Find an area that you have an interest in already that would benefit from some fun and original parts. Sounds like you have already found one. The HO scale accessories sounds like just the ticket. While luxury items may be harder to sell in our current economy those people who want them will pay for just the right thing.

My wife was into dollhouse building for a while, and I was always impressed with how much money some of the miniatures builders ask for their stuff. I have been trying to encourage her to get into the miniatures business instead, but cranking out pins to make a chair on a mini lathe isn't as much pun as just putting the completed chair into the dollhouse. LOL.

One of the things I've noticed many guys start making who are into machining as their passionate hobby is machine tools. They make mini screw less vises, or ball turners for lathes and other things like that.

Reply to
Bob La Londe

Yep. Lots of HO scale guys with money to burn, tired of plastic crap.

Plus, there is no liability issue.


Reply to

This is probably a very good approach for most folks with other interests.. it works for me. Most of us HSM types can see the usefulness of an accessory, or better quality part, for almost anything we use regularly.

A friend had an Ungar HotVac desoldering iron, and the only tips available for it were Ungar's own, which were internally threaded 3/8-24 and ~7/16" dia with a taper to the tip hole, made of steel (I suspect a leaded alloy) that weren't plated with copper then over-plated with nickel the way many are made. The tips didn't wear out, they just wouldn't accept solder after they developed a scale that has to be removed with SC silicon carbide sandpaper, and redrilled to clear the hole of the internal scale.

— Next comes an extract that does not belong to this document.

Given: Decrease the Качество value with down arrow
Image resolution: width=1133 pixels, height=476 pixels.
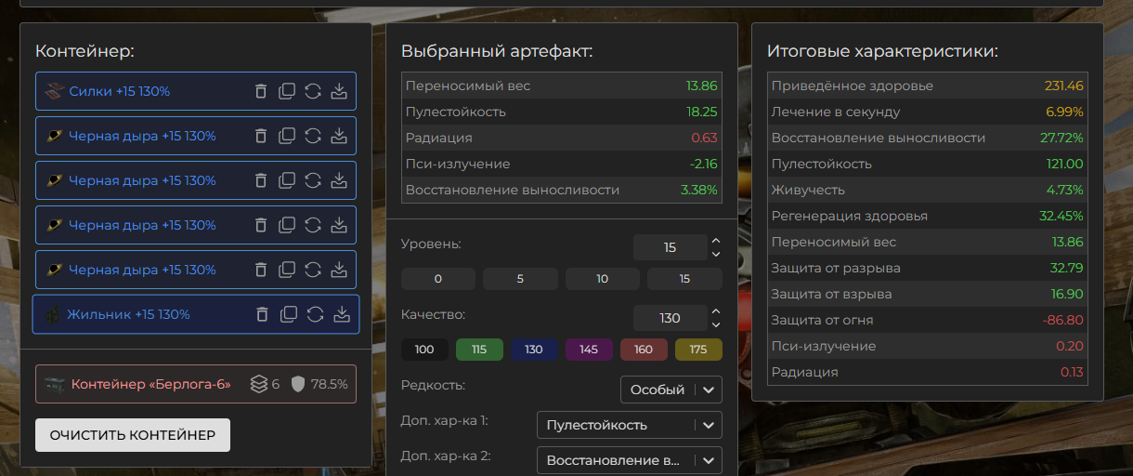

I could see that an adapter which would accept inexpensive, commonly available 1/8" diameter tips would be a great alternative to the thread-on expensive Ungar tips. Later, when I had my shop set up, I decided to see if those adapters would sell on eBay, even though the HotVac units were essentially obsolete. I made the adapters from 316 stainless with a setscrew for securing the inexpensive tips. I sold every one I listed, and was asked for more.

That wouldn't be a business in itself, but it's an example of product improvement that other folks see as a necessary upgrade/improvement.

I envision countless other pieces of hardware that would enhance performance, or enable a device to be more versatile, by a simple add-on accessory.

There are many folks with no machine skills that would appreciate someone making a quality piece of hardware that would be convenient to have.

I'd suggest forgetting about patents and billion dollar ideas, and focusing on numerous thousand-dollar ideas, or many hundreds-of-dollars ideas.. and more will present themselves as one works thru the process.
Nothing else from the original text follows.